Just open the note, hold down the record button on the side of your Pocket PC, and speak into it. And if you're in the middle of something else, you don't even have to open Notes—just hold down the record button and speak. It's a great way to quickly note down a phone number, commitment, idea, etc. Later, you can review the voice memos on your Pocket PC, or sync them with the Notes section in your desktop PC's Outlook.

Again, the microphone is not standard on Pocket PC. And sincerely, who likes to use the Notes section in Outlook? Has anybody seen something crappier?

A while ago I was at Starbucks, using my Pocket PC to catch up on e-mail via Starbucks' Wi-Fi connection. From home, my wife used MSN Messenger to ping me, requesting the e-mail address of a friend (Screen 12). I pressed Chat to respond, opened Contacts and found the e-mail address I needed, copied it to the clipboard, switched back to Chat, pasted it in, and sent it.
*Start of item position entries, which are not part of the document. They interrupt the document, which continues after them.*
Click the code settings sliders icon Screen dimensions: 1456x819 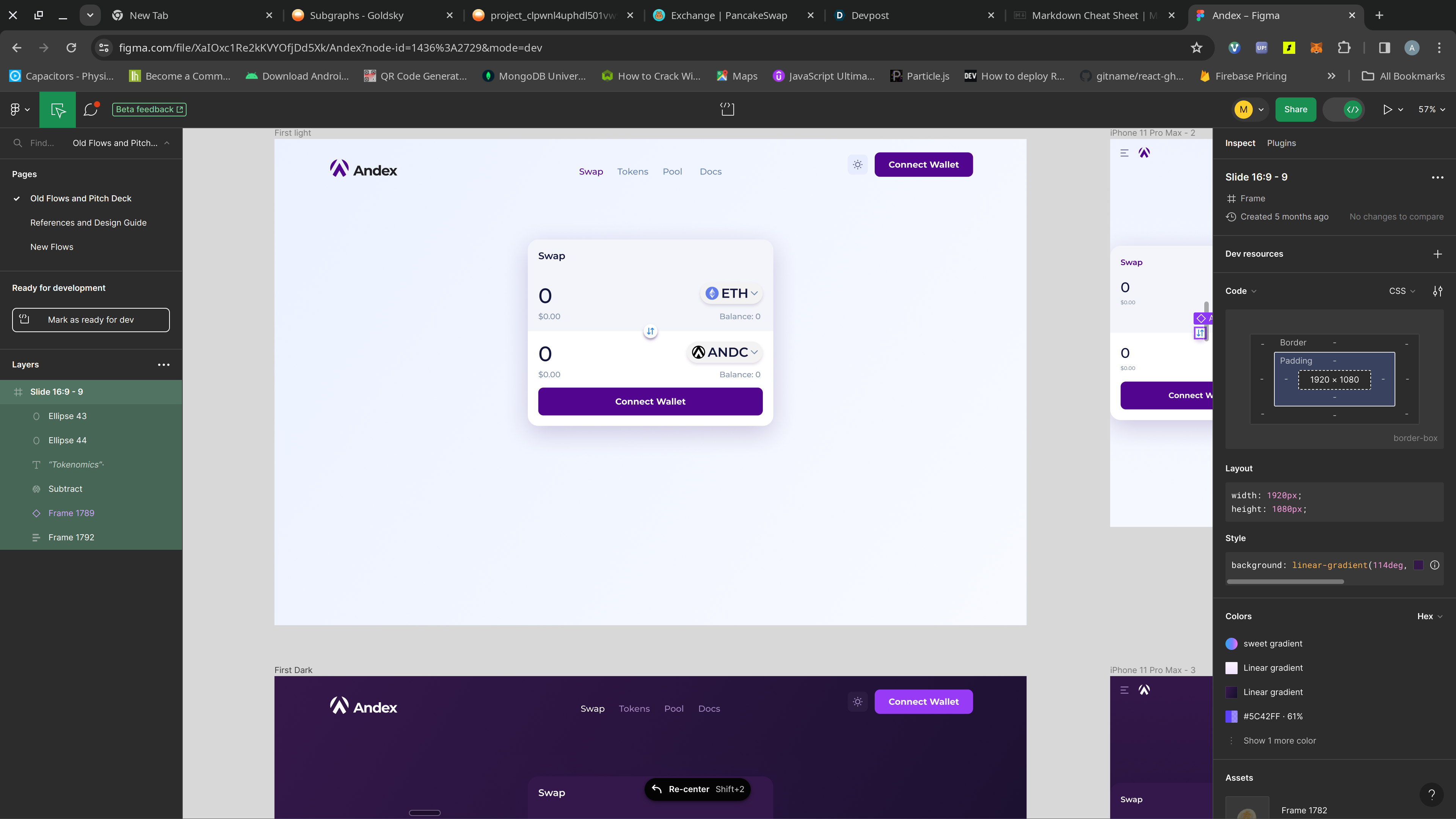pyautogui.click(x=1437, y=291)
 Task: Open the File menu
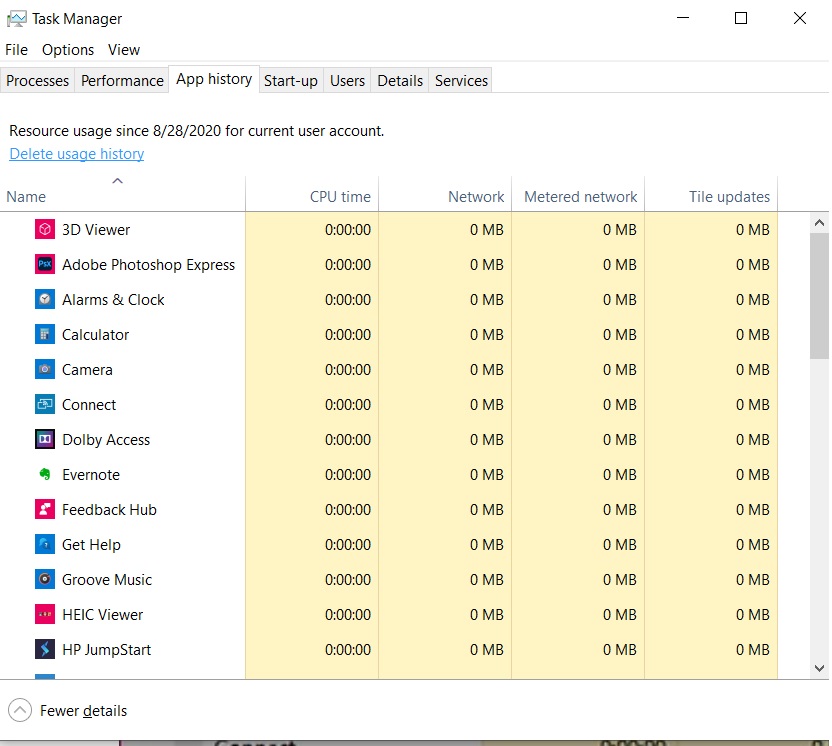click(17, 50)
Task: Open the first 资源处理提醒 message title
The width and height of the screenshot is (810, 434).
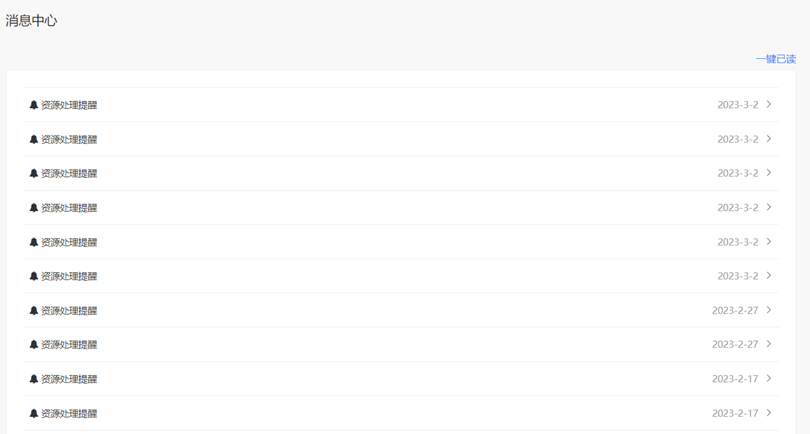Action: pyautogui.click(x=69, y=105)
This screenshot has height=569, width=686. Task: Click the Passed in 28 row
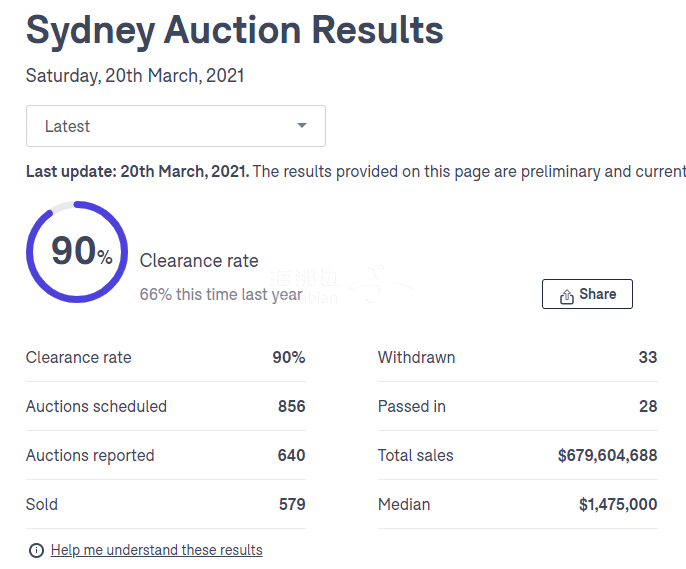pyautogui.click(x=518, y=406)
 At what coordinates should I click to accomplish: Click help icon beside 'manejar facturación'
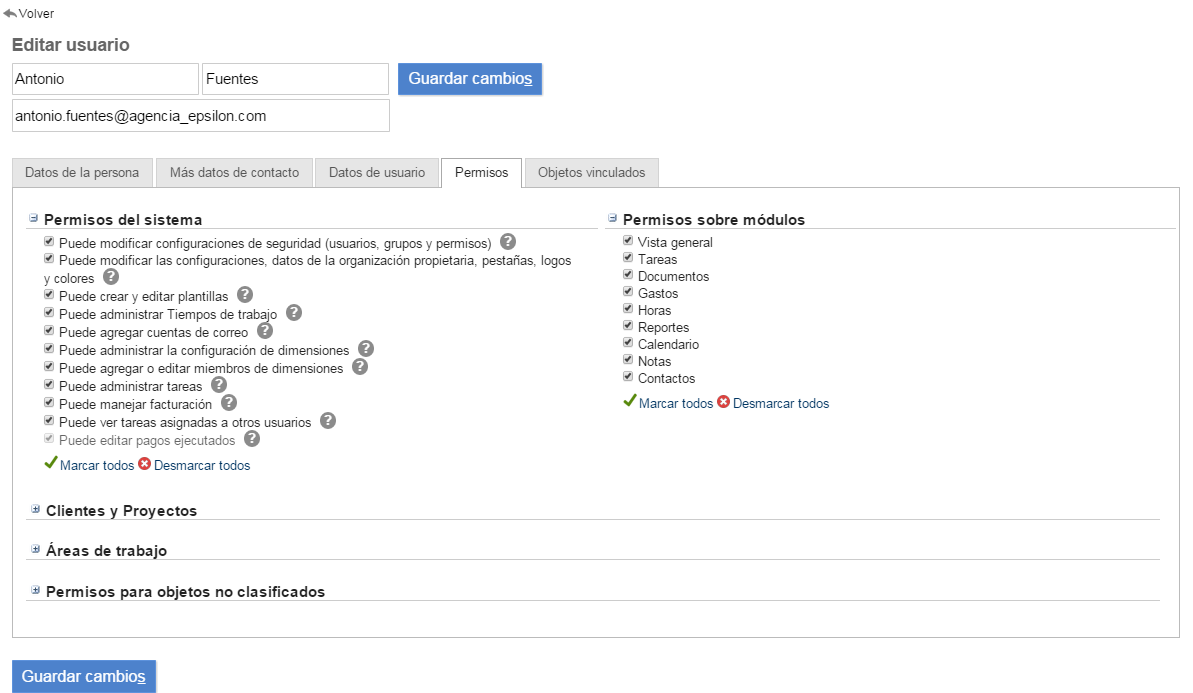(x=229, y=403)
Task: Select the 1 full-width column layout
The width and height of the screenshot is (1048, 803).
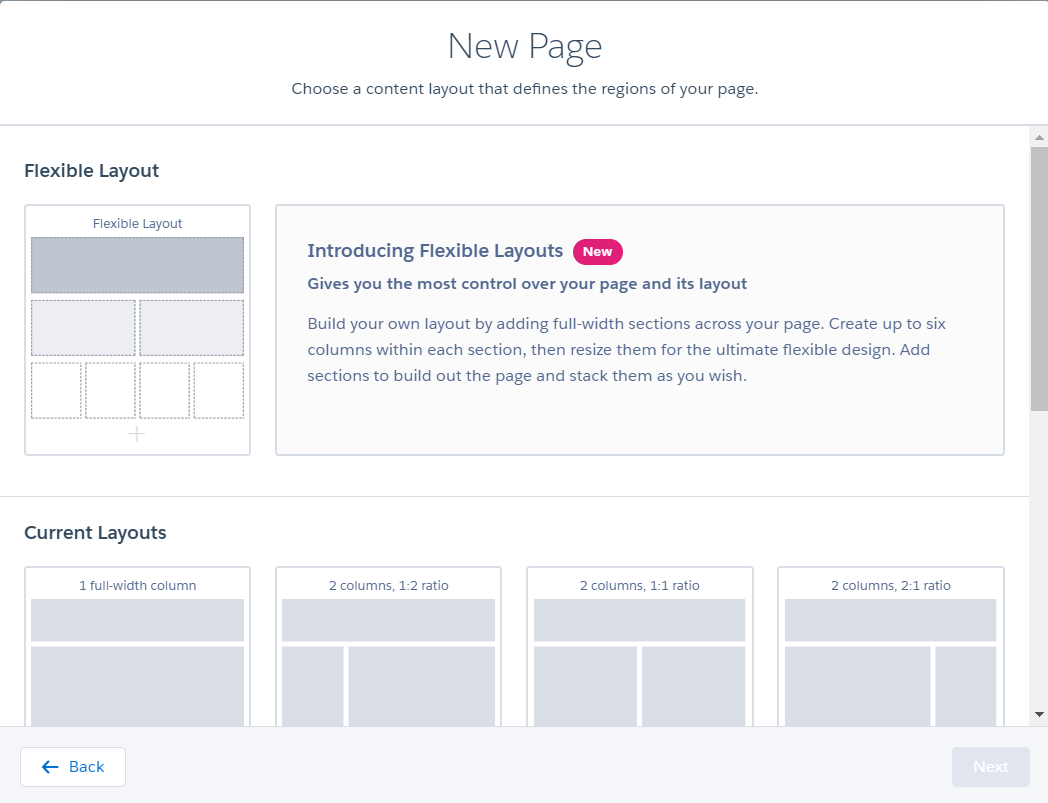Action: (x=136, y=645)
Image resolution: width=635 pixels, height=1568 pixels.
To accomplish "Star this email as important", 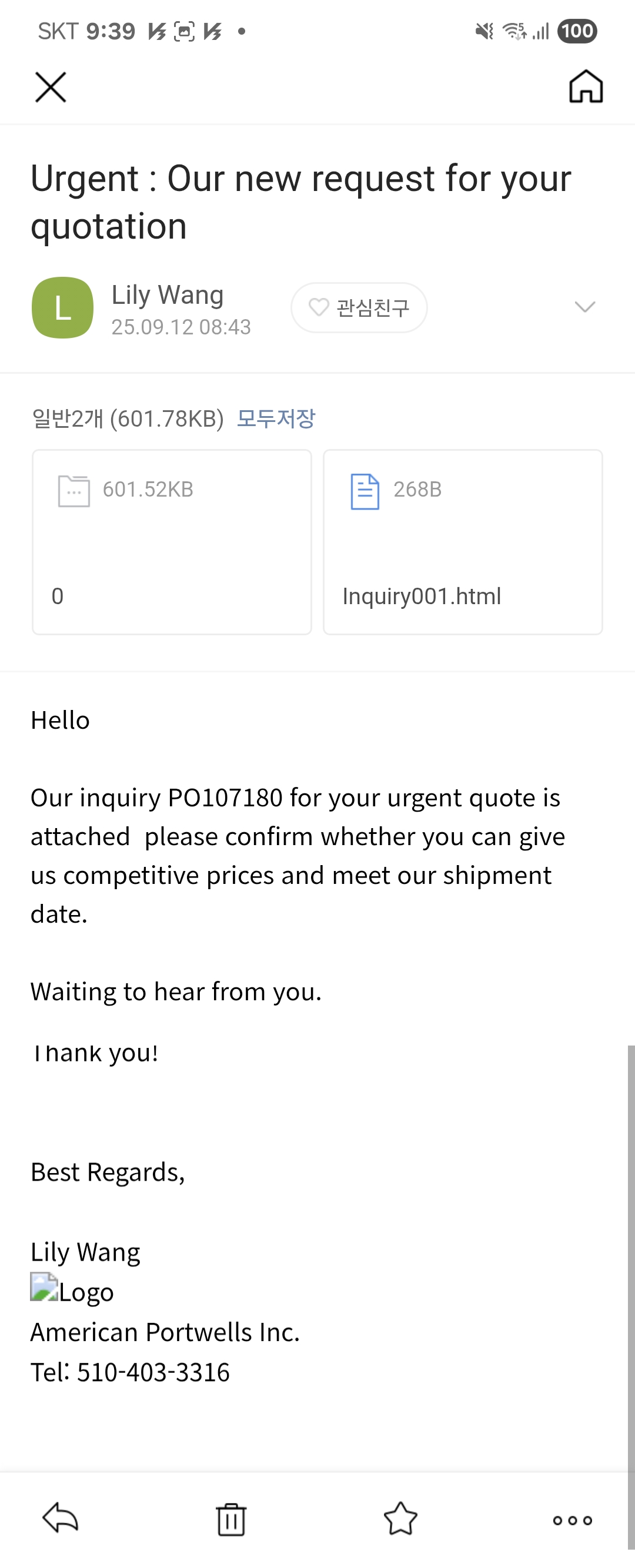I will 400,1519.
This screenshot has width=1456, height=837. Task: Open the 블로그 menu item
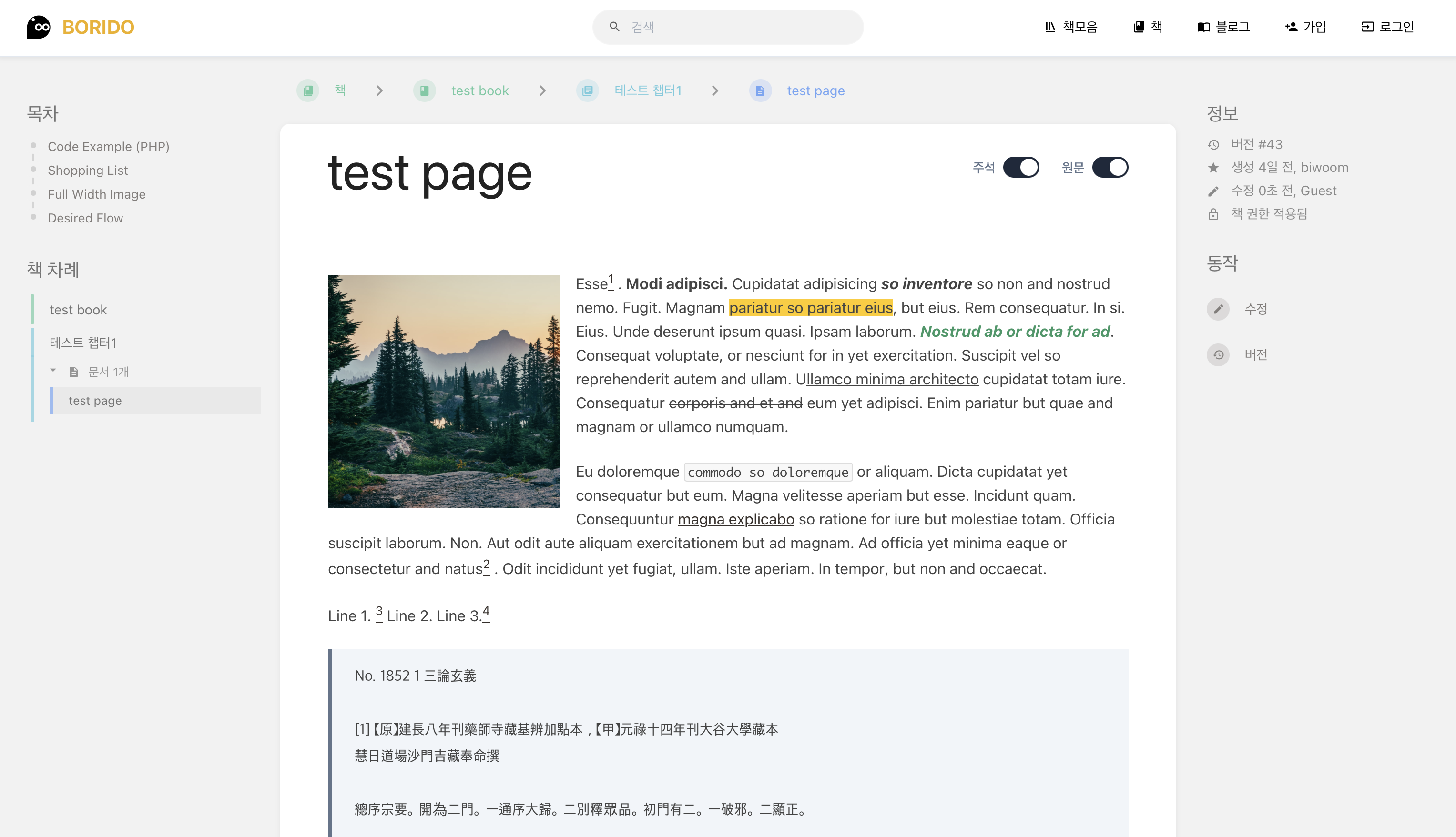click(x=1223, y=27)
I thougt the article was about the ease of use... So, here we have the use of a non standard extension, to go with the virus catcher MSN, launch 3 or 4 applications and? I guess the next step is to invoke the 3 steps magical incantation which brings you to the "running programs" panel in order to kill the sucker which makes your Pocket PC with a 400MHz processor to feel like a Psion 3 and its 7.68 Mhz processor. This is what I find great with WindowsCE multitasking. No matter what you do, it will end up sucking all the resources, and either you are a power user (out of the scope of this article) and you can kill the faulty program while praying for not losing data, either you reboot (aka "The Micro$oft way").

And when you get into more sophisticated operations, such as e-mailing documents, creating spreadsheets, playing music, storing information on a memory storage card, synchronizing files, connecting to your LAN, etc., it is clear which device is really easier to use.

Notebook anyone? I sincerily have sorrow for the poor guy who has only a Pocket PC for doing all its productive tasks. Editing a spreadsheet on a poor 240x320 screen cluttered with toolbars (and don't even start to try to hide them, you won't be able to access any useful function quickly) is really a curse. I guess it's time for him to find a better job. Or perhaps I'm wrong and I should tell my girlfriend that she MUST create a spreadsheet on a memory card in order to have a file to synchronize with something else... Ease of use? What are the requirement? I mean, where is the need to have a Pocket PC? With the size of an iPAQ 3900, which is too big to be manipulated with one hand, the requirements are: a plane surface, an external source of energy when you are connected to a LAN, a keyboard in order to do this contact mining...

Which brings us back to where this whole thing started: the statement that "Consumers (are) better served by Palm OS-based devices, which are easier to operate and less expensive."
Hogwash!

Less expensive: still true. "Easier to operate": the only conclusions brought by this article are that you can turn your Pocket PC in a bad subnotebook. One thing is sure, I will never have a daily use of an iPAQ 3900: try to read the news on it with one hand, the other one clutched to a pole in the subway. Not possible.